Already, this test is robust to a user swapping some fraction of tokens in a watermarked text with synonyms, since the remaining token identities will still exhibit correlation with the watermark key. However, it is not robust to inserting or deleting tokens (e.g., inserting a filler word) since these types of edits will cause misalignment between the entire text and the key. We address this issue in the paper by using techniques for robust sequence alignment to align a putative watermarked text to the watermark key sequence. Namely, we define a variation of Levenshtein “distance” between token sequences and watermark keys and use it in place of the \ell_1 distance in the previous equation. The Levenshtein distance between two strings approximates their edit distance; we can compute it efficiently using dynamic programming to substantially enhance the robustness of our test to more general kinds of editing.

The main distinguishing feature of statistical watermarking in general is reliability: as we will see shortly, we can identify watermarked text from just a handful of tokens while provably controlling the likelihood of a false positive. What distinguishes our watermarking scheme in particular is that it is both distortion-free and robust. Other schemes [KGW+’23; AK’23; CGZ’23]—at least, all those prior and contemporaneous to ours—determine the next watermarked token based on a hash of the most recent tokens for some window size (illustrated below). The provider commits to a random hash function beforehand, which serves as the watermark key. Using a hash function as the watermark key introduces a direct trade-off between robustness and distortion: increasing the window size hurts robustness (since replacing any one of the tokens in the previous window will obfuscate the watermark in the current token), but small window sizes increase the likelihood of a hash collision, skewing the distribution of watermarked text away from the original language model. (We give some examples of this skewed behavior in our paper.)

Hashing-based watermarks.

Evaluating its effectiveness

In theory…

We can reliably detect watermarked text from just a few tokens. In particular, suppose we generate m watermarked tokens Y using a key \xi of length n, and let \xi' be an independent copy of \xi (e.g., one of the copies we use in the permutation test). We show in the paper that 

\mathbb{P}(\phi(Y,\xi) > \phi(Y,\xi') \leq n \exp(-\Omega(m))

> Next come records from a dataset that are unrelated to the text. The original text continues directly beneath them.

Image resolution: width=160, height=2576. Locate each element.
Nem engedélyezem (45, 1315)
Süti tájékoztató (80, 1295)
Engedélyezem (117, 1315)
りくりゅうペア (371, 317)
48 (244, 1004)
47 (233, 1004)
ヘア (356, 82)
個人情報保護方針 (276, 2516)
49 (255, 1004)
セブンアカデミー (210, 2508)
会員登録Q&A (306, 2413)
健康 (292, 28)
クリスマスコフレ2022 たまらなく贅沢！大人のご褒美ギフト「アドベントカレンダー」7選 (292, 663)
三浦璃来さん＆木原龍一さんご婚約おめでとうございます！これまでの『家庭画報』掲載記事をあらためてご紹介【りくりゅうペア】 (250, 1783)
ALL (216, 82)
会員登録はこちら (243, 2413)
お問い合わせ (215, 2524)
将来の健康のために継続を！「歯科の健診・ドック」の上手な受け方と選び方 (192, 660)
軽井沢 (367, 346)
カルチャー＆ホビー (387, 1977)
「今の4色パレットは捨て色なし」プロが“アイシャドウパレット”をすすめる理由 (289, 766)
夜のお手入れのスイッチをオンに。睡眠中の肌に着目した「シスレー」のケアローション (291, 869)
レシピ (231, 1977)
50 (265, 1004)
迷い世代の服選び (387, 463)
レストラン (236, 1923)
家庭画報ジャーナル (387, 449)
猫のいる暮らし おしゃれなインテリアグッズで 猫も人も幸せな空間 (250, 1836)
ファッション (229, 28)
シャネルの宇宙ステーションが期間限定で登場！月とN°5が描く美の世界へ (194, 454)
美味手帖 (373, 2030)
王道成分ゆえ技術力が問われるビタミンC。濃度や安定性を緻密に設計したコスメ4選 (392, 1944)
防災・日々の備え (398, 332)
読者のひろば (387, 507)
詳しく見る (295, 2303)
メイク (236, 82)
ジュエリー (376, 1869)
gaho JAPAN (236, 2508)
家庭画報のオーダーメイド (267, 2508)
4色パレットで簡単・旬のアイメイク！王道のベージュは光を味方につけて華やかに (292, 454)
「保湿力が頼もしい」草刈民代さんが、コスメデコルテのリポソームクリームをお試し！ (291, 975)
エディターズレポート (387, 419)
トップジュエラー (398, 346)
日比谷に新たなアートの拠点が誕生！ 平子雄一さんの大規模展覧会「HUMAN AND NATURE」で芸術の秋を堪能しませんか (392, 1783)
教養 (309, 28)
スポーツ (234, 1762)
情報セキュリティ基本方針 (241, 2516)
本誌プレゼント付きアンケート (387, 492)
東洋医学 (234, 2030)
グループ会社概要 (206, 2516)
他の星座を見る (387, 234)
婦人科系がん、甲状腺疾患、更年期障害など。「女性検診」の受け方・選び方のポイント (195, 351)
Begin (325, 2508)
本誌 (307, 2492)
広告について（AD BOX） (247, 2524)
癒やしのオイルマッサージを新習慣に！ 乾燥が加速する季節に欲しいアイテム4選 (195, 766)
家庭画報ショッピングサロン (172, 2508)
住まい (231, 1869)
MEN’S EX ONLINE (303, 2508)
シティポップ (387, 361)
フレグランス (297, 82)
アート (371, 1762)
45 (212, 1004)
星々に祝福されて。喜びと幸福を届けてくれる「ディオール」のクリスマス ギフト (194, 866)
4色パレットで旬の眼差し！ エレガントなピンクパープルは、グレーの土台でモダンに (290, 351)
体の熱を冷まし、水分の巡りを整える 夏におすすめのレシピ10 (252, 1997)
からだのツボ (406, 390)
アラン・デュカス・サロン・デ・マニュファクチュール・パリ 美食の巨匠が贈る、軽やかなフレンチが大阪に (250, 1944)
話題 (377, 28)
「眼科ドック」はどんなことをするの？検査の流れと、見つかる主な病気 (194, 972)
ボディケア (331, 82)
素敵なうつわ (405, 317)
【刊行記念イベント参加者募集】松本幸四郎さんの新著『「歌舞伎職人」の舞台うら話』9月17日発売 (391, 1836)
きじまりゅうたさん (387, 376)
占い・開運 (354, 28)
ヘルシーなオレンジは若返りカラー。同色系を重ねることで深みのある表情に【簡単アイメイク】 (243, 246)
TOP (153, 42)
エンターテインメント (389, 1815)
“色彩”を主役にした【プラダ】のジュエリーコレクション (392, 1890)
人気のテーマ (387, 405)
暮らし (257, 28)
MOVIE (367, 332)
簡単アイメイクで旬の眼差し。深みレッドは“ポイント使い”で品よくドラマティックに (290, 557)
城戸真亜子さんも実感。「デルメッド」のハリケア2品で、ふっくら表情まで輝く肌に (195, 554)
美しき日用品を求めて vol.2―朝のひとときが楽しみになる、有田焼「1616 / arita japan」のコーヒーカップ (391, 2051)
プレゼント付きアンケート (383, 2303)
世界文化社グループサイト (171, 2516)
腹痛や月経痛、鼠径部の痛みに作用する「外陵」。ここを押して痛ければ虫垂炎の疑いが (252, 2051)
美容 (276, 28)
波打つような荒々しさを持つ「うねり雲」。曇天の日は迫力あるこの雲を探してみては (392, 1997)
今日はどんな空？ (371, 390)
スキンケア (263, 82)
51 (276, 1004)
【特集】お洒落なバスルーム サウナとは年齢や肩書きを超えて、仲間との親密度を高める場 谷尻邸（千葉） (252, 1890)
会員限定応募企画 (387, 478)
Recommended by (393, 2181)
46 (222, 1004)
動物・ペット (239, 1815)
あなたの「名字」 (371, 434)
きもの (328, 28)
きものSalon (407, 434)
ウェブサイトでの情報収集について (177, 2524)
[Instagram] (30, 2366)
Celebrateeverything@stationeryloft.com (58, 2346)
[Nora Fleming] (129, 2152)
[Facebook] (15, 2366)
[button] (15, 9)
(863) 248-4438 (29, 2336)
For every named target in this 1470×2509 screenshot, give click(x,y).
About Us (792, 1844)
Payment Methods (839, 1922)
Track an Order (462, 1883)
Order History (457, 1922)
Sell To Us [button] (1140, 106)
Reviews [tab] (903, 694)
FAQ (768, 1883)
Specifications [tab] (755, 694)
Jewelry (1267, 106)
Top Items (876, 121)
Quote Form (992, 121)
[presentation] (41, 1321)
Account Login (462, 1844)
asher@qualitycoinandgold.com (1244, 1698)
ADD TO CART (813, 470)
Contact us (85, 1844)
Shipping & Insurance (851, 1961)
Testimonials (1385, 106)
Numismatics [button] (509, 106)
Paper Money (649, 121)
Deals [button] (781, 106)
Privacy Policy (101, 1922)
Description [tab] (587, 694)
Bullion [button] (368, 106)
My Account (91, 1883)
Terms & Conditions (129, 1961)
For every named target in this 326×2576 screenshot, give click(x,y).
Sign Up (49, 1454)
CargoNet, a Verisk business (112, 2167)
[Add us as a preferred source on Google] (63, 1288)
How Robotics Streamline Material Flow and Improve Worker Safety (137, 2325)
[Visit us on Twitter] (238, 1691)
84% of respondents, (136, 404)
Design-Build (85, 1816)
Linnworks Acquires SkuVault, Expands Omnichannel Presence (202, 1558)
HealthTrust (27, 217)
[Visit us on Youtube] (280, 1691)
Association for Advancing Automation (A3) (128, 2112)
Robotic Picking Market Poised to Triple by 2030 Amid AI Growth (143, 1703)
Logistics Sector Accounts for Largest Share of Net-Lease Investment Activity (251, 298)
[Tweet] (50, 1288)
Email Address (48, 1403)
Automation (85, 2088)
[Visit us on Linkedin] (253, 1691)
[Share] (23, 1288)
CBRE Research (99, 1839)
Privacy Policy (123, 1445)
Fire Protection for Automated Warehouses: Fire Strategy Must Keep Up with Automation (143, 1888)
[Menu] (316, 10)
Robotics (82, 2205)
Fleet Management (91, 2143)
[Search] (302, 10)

In other words, applying a basic concentration argument (i.e., a Hoeffding bound), we should expect to obtain p-values for watermarked text that are exponentially small in the length of the text. The factor of n in the bound appears because we compare Y to all length-m subsequences of \xi (we apply a union bound over the n possible such subsequences). 

One way to understand the effectiveness of watermarking is by analogy to a randomly generated error-correcting code. We generate m watermarked tokens x from a “codeword” of length m that is a subsequence of the randomly generated “codebook” \xi. This process is inherently noisy, both because the tokens are not perfectly correlated with the initial codeword and because the user may edit the text before we observe it. But so long as the edits preserve some sufficiently large fraction of the tokens, we should be able to align the text to the original codeword to detect the watermark.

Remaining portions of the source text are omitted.